University of Arizona, Department of Computer Science

CSc 120: Basketball Data Analysis

This problem involves writing a program to analyze historical win-loss data for a single season of Division I NCAA women’s basketball teams and compute from this the win ratio for each team as well as the conference(s) with the highest average win ratio.

Restrictions

  1. For the long problems, your code should follow the style guidelines for the class.
  2. You may not use concepts and/or short-hand syntax not yet covered in class. The restrictions include the following:

Background

Whether it's football, basketball, lacrosse, or any other number of sports, loyal fans want to support their teams and also size up the competition. An important indicator of the quality of a team is its win ratio over a season, which is defined to be the fraction of wins in the total number of games that team played. Thus, if a team plays N games and wins M of them, then its win ratio is M/N. Assuming---as we will do for this problem---there are no tied games, a team with M wins and N losses has a win ratio of M/(M+N). The average win ratio for a conference in a given season is the average of the win ratios of all of the teams in that conference in that season.

Expected Behavior

Write a program, in a file bball.py, that behaves as follows.

  1. Use input() (without arguments) to read the name of an input data file.
  2. Read and process the file specified (see 'Input' below for the file format). For each non-comment line in the file:
  3. Compute the average win ratio for each conference and find the conference(s) that have the highest win ratio.
  4. Print out the results of your analysis in the format given below under Output. Some examples are shown Basketball Input/Output Examples.

Input

Any line in the input file that begins with "#" is a comment and should be ignored. Each non-coment line gives win-loss data for a team and has the following format: team name (one or more words), followed by conference name in parentheses (one or more words), followed by the number of wins, followed by the number of losses. For example:
# Division I Women's Basketball: 2015-16 Season
# School (Conference)	Wins	Losses
UConn (AAC)		       38     0
UC Riverside (Big West)	23     9
St. John's (NY) (Big East)	23     10
Arizona (Pac-12)	13	19

Note that the team name may consist of multiple words, some of which may be parenthesized, e.g., "St. John’s (NY)". The conference name is given by the rightmost parenthesized group of words in the line. Make sure to look at all of the provided input files before making decisions about how to process the lines and extract the necessary data.

You may find the method s.rfind(chars) helpful. This will allow you to look for characters in s starting from the right-hand-side of the string.

Output

The output should be the conference name and win-loss average for all of the conferences with the best win ratio average, one conference per line, in the following format (the simplest way to get this into your code without any mistakes is to copy-paste it into your program and then editing the variable names appropriately):
"{} : {}".format(conf_name, conf_win_ratio_avg)
where conf_name is the name of a conference and conf_win_ratio_avg is the average win ratio for that conference.

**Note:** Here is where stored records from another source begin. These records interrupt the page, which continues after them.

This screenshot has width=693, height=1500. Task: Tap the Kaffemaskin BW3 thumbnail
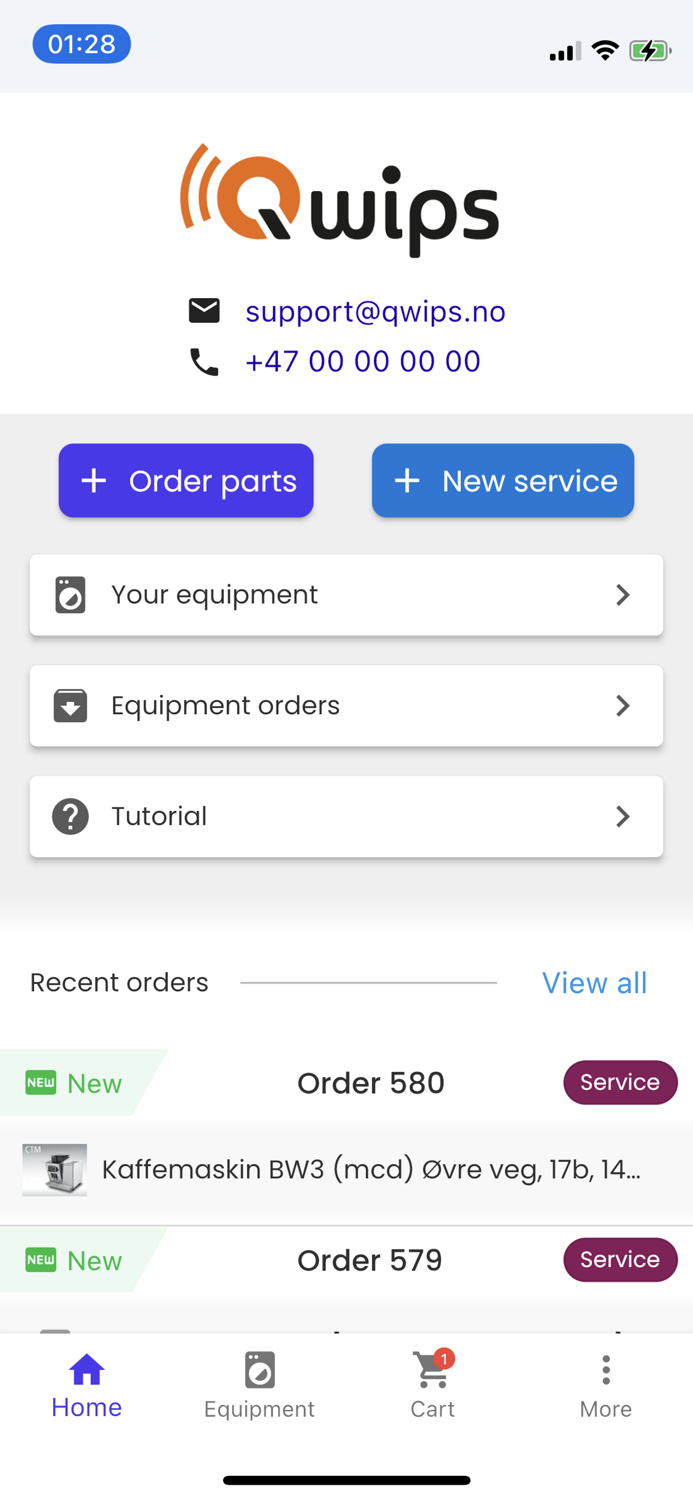tap(54, 1169)
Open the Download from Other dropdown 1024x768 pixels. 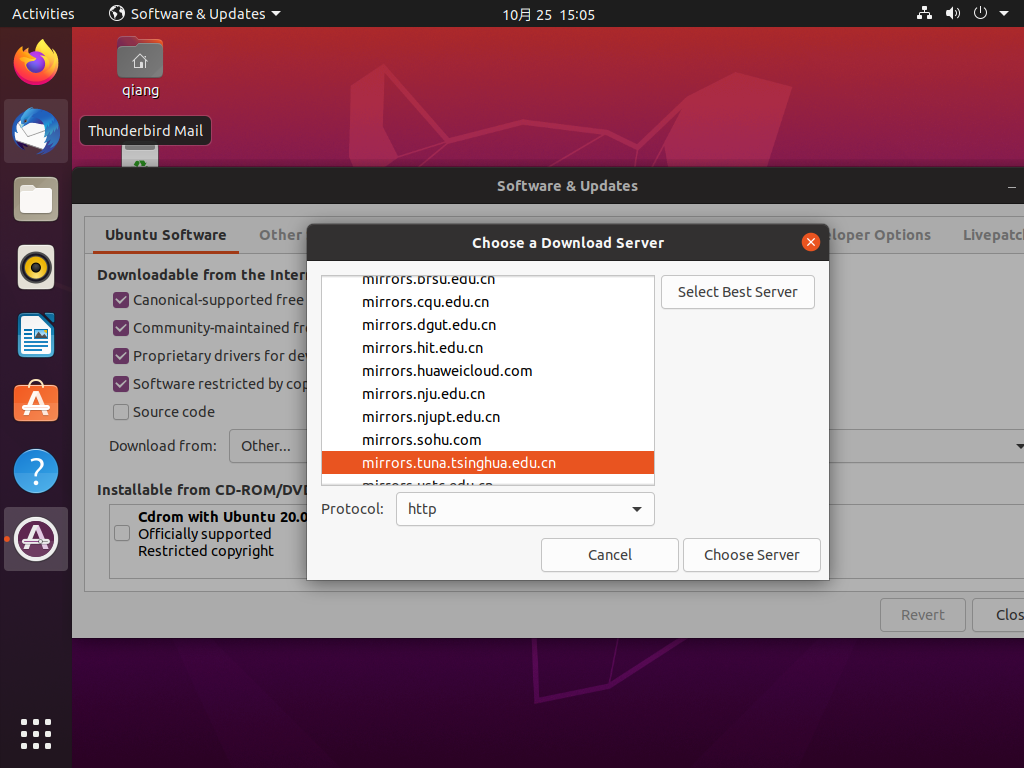coord(268,446)
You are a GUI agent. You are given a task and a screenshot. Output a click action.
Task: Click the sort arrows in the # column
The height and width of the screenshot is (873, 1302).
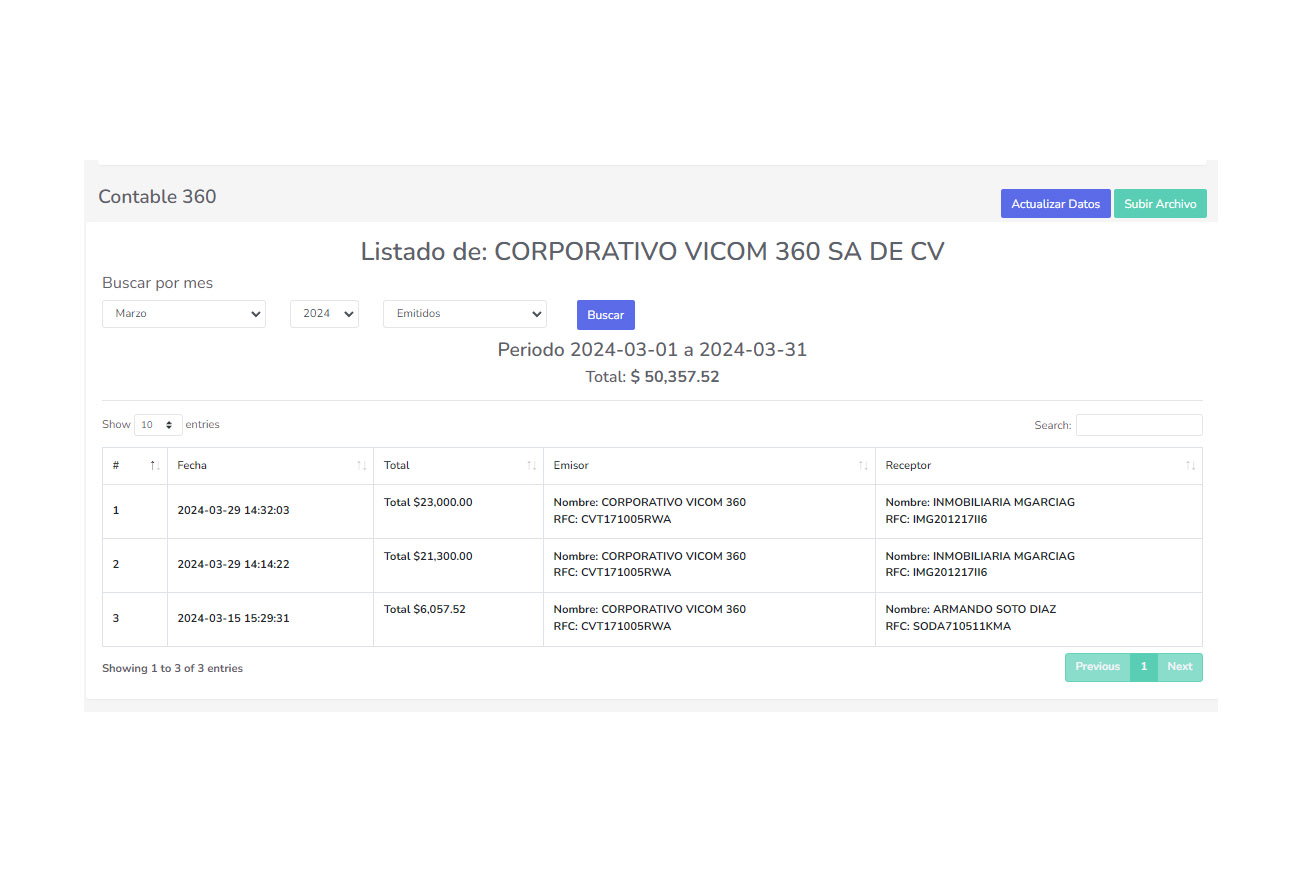pyautogui.click(x=154, y=466)
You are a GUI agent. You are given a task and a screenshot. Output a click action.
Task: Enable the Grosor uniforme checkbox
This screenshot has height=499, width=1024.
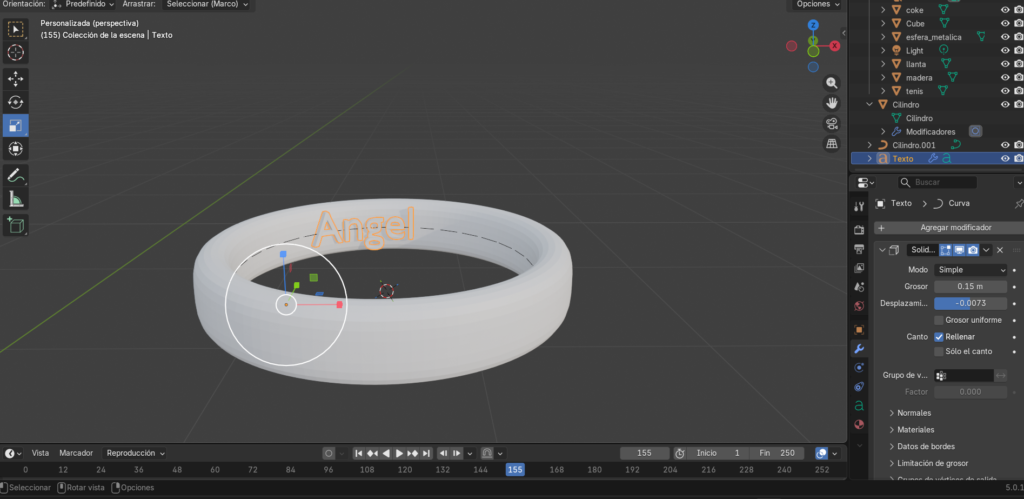[x=938, y=320]
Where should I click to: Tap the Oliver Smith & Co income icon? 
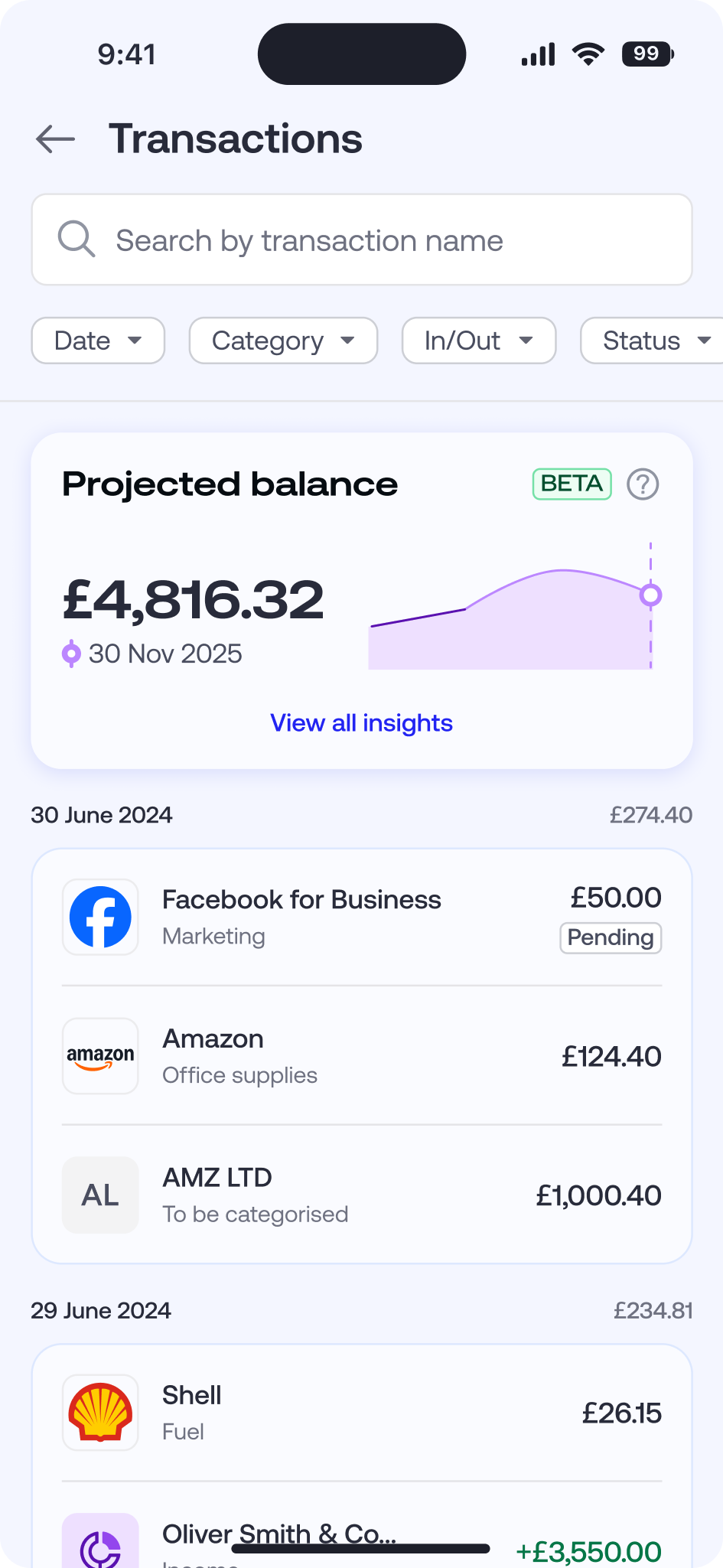click(100, 1546)
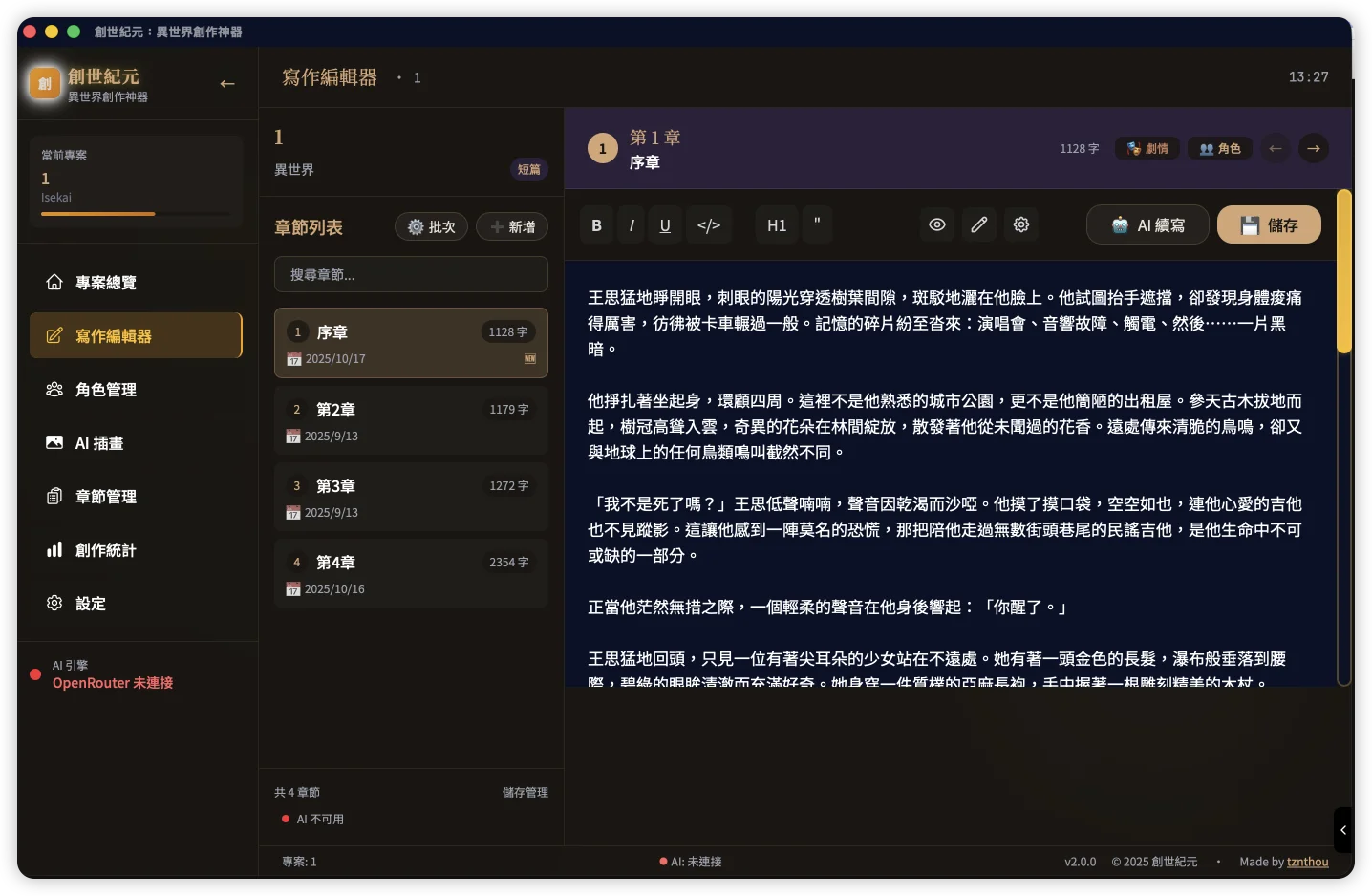Collapse the sidebar with the back arrow

pyautogui.click(x=227, y=84)
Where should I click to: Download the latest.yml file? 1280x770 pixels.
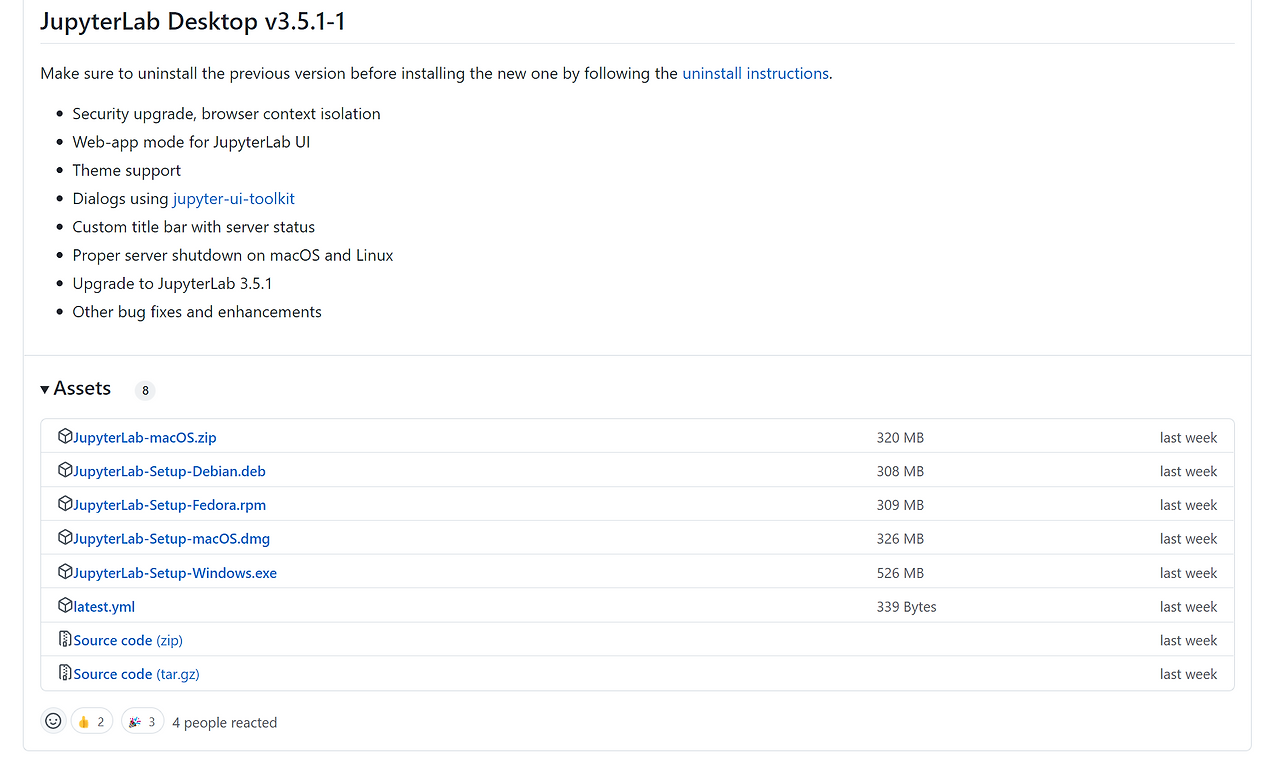pyautogui.click(x=103, y=606)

If more than one conference has the highest average win ratio, print them out in alphabetical order. Some examples are shown Basketball Input/Output Examples.

Programming Requirements

Your program should implement (at least) the following classes along with the methods specified.

class Team
An object of this class represents information about a team: namely, the team name, the conference it belongs to, and win-loss data. This class should implement the following methods:
  • __init__(self, line) : line is a line read from the input file. Initializes the object with information extracted from line. The information stored as attributes for each team should be sufficient to implement the other methods for the team specified below.
  • name(self): returns the name of the team.
  • conf(self): returns the conference the team belongs to.
  • win_ratio(self): returns the win ratio for the team.
  • __str__(self): returns a string with information about the team, in the following format:
    "{} : {}".format(name, win_ratio_str)
    where name is the name of the team and win_ratio_str is its win ratio (as a string).

class Conference
An object of this class represents information about a collection of teams, namely, the teams belonging to that conference. This class should implement the following methods:
  • __init__(self, conf) : conf is a string giving the name of a conference. Initializes a conference object with name conf. The list of teams for the conference is initialized to be empty.
  • __contains__(self, team) : team is a Team object. Returns True if team is in the list of teams for this conference; False otherwise.
  • name(self): returns the name of the conference object;
  • add(self, team): Takes a team object team as argument and adds team to the list of teams associated with the object;
  • win_ratio_avg(self): returns the average win ratio for the conference (a floating-point value).
  • __str__(self): returns a string with information about the conference, in the following format:
    "{} : {}".format(name, win_ratio_str)
    where name is the name of the conference and win_ratio_str is its average win ratio (as a string).

class ConferenceSet
An object of this class represents a collection of conferences. (You may use a list for the collection of conferences, or any other data structure of your choice.) This class should implement the following methods:
  • __init__(self) : Initializes the collection of conferences to be empty.
  • add(self, team) : team is a Team object. Adds team to the appropriate conference in the collection of conferences, if necessary creating a Conference object for the conference of this team.
  • best(self) : returns a list of conferences that have the highest average win ratio.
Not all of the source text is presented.